Etudiante en Génie biotechnologique, j'ai en particulier acquis des compétences en biotechnologies microbiennes et enzymatiques, ainsi qu'en biologie moléculaire et bioinformatique. Les deux stages que j'ai effectués ont permis de confirmer mon engagement envers la sensibilisation aux graves conséquences de l'accumulation des polluants organiques. Vivement intéressée par tout ce qui concerne l'écotoxicologie, ma formation me permet de m'orienter vers différents thèmes en lien avec ce vaste sujet : diagnostic et mise au point de biomarqueurs de toxicité/génotoxicité des polluants sur les populations, développement de systèmes de dépollution microbiologiques/enzymatiques des sols et aquifères, ou encore valorisation de déchets/macromolécules naturelles côté développement durable.
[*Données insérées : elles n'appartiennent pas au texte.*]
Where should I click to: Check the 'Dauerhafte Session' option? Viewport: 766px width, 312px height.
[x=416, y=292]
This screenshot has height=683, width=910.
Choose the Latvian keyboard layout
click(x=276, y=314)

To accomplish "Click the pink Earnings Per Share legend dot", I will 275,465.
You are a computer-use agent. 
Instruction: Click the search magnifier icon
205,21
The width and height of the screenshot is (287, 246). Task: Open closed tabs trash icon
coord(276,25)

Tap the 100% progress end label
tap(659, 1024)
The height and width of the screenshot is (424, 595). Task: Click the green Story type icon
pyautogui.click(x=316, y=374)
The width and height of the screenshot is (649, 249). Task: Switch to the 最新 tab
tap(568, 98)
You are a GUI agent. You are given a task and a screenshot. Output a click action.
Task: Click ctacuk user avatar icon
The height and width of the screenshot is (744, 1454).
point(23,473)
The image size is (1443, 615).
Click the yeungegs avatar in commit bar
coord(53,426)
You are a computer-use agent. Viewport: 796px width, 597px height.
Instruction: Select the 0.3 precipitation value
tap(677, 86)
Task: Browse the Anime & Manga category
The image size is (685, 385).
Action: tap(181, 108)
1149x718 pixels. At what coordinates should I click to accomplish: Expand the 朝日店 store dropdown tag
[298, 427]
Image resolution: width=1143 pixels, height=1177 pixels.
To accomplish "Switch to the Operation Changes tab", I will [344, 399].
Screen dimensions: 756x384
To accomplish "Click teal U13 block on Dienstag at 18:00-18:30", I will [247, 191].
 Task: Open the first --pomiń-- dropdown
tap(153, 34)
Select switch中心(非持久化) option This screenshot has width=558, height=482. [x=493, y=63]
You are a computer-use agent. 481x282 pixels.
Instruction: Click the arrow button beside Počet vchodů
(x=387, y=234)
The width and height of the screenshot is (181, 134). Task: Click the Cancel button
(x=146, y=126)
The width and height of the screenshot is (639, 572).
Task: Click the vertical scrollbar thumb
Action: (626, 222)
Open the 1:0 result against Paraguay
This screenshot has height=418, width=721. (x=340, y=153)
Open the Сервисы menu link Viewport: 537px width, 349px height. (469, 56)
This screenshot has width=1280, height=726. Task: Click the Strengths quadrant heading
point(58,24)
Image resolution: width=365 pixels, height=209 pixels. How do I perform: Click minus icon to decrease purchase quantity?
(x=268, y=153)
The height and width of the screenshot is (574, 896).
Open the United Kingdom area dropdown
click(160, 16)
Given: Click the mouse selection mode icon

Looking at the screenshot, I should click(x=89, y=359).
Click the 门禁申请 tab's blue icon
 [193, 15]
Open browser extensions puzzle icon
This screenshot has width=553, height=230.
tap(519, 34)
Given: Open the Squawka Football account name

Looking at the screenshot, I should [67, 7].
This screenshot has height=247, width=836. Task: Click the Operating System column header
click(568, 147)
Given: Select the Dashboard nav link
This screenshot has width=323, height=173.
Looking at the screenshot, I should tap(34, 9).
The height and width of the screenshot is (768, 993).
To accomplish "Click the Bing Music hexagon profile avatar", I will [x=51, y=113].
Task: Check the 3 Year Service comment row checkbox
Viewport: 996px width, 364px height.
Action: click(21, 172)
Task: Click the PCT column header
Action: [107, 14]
Je suis actuellement à la recherche d'un stage de master 2 pro. qui débute en janvier 2016 et qui me permettrait de devenir plus compétitive sur le marché professionnel.

Je possède des compétences en :

-biologie moléculaire : PCR, PCR multiplex, qPCR, RT-qPCR (StepOnePlus), vectorisation et clonage, électrophorèse, production de protéines recombinantes, théorie des méthodes de séquençage (NGS)...

-physiologie et pharmacologie : expérimentation animale niveau 2

-Techniques de détection in vitro/in situ : immunohistochimie (ELISA), FISH, CARD-FISH...

-écologie microbienne et microbiologie : culture (liquide/solide. Théorie sur les différents types de bioréacteurs), isolements, tests de caractérisation métaboliques, macroscopiques et microscopiques (galeries API entre autres)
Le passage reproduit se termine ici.